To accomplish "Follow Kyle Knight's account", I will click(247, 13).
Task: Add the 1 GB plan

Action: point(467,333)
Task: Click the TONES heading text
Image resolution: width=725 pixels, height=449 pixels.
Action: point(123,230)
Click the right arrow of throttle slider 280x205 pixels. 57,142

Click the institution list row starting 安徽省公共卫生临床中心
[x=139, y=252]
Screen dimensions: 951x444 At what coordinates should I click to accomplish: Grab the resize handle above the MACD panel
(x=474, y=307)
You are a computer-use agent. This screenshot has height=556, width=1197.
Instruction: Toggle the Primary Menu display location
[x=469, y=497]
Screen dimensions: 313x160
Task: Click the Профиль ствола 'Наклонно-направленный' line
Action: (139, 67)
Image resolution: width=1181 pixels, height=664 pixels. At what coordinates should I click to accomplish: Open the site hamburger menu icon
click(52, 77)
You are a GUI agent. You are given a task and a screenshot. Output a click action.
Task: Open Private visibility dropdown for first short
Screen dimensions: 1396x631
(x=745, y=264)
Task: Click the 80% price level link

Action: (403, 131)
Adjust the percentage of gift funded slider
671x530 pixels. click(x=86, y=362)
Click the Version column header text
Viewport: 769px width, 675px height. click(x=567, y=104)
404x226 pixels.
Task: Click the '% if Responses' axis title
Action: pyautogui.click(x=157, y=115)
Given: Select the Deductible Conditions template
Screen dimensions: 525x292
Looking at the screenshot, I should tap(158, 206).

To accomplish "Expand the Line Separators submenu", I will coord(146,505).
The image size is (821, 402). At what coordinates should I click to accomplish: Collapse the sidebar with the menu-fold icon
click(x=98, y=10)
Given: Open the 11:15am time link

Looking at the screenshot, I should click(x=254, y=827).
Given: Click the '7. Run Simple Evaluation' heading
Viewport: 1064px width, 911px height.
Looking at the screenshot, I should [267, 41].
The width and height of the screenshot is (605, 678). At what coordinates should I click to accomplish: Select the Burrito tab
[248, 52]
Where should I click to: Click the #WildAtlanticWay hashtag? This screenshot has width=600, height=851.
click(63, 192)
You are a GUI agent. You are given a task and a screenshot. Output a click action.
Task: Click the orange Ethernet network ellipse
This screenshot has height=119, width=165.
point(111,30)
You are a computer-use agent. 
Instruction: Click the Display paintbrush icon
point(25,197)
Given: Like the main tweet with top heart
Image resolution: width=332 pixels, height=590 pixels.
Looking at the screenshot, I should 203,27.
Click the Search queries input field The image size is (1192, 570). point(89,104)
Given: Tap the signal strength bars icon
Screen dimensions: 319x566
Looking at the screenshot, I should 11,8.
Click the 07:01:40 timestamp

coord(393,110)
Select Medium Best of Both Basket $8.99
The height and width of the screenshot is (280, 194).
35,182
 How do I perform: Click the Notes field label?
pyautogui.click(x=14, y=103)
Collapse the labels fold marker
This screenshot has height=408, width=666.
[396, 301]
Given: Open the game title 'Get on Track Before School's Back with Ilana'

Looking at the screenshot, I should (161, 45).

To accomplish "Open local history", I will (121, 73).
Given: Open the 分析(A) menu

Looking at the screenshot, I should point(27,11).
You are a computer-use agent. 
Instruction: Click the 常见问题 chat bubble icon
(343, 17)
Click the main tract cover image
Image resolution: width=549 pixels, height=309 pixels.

— Requirement —
Retype all of the entries precisely as they are.

— Solution to this exercise —
To accomplish "Follow Kyle Knight's account", I will click(247, 13).
Task: Add the 1 GB plan

Action: point(467,333)
Task: Click the TONES heading text
Image resolution: width=725 pixels, height=449 pixels.
Action: point(123,230)
Click the right arrow of throttle slider 280x205 pixels. 57,142

Click the institution list row starting 安徽省公共卫生临床中心
[x=139, y=252]
Screen dimensions: 951x444 At what coordinates should I click to accomplish: Grab the resize handle above the MACD panel
(x=474, y=307)
You are a computer-use agent. This screenshot has height=556, width=1197.
Instruction: Toggle the Primary Menu display location
[x=469, y=497]
Screen dimensions: 313x160
Task: Click the Профиль ствола 'Наклонно-направленный' line
Action: (139, 67)
Image resolution: width=1181 pixels, height=664 pixels. At what coordinates should I click to accomplish: Open the site hamburger menu icon
click(52, 77)
You are a GUI agent. You are given a task and a screenshot. Output a click action.
Task: Open Private visibility dropdown for first short
Screen dimensions: 1396x631
(x=745, y=264)
Task: Click the 80% price level link

Action: (403, 131)
Adjust the percentage of gift funded slider
671x530 pixels. click(x=86, y=362)
Click the Version column header text
Viewport: 769px width, 675px height. click(x=567, y=104)
404x226 pixels.
Task: Click the '% if Responses' axis title
Action: pyautogui.click(x=157, y=115)
Given: Select the Deductible Conditions template
Screen dimensions: 525x292
Looking at the screenshot, I should tap(158, 206).

To accomplish "Expand the Line Separators submenu", I will coord(146,505).
The image size is (821, 402). At what coordinates should I click to accomplish: Collapse the sidebar with the menu-fold icon
click(x=98, y=10)
Given: Open the 11:15am time link

Looking at the screenshot, I should click(x=254, y=827).
Given: Click the '7. Run Simple Evaluation' heading
Viewport: 1064px width, 911px height.
Looking at the screenshot, I should [267, 41].
The width and height of the screenshot is (605, 678). At what coordinates should I click to accomplish: Select the Burrito tab
[248, 52]
Where should I click to: Click the #WildAtlanticWay hashtag? This screenshot has width=600, height=851.
click(63, 192)
You are a GUI agent. You are given a task and a screenshot. Output a click action.
Task: Click the orange Ethernet network ellipse
This screenshot has height=119, width=165.
point(111,30)
You are a computer-use agent. 
Instruction: Click the Display paintbrush icon
point(25,197)
Given: Like the main tweet with top heart
Image resolution: width=332 pixels, height=590 pixels.
Looking at the screenshot, I should 203,27.
Click the Search queries input field The image size is (1192, 570). point(89,104)
Given: Tap the signal strength bars icon
Screen dimensions: 319x566
Looking at the screenshot, I should 11,8.
Click the 07:01:40 timestamp

coord(393,110)
Select Medium Best of Both Basket $8.99
The height and width of the screenshot is (280, 194).
35,182
 How do I perform: Click the Notes field label?
pyautogui.click(x=14, y=103)
Collapse the labels fold marker
This screenshot has height=408, width=666.
[396, 301]
Given: Open the game title 'Get on Track Before School's Back with Ilana'

Looking at the screenshot, I should (161, 45).

To accomplish "Open local history", I will (121, 73).
Given: Open the 分析(A) menu

Looking at the screenshot, I should point(27,11).
You are a computer-use agent. 
Instruction: Click the 常见问题 chat bubble icon
(343, 17)
Click the main tract cover image
Image resolution: width=549 pixels, height=309 pixels.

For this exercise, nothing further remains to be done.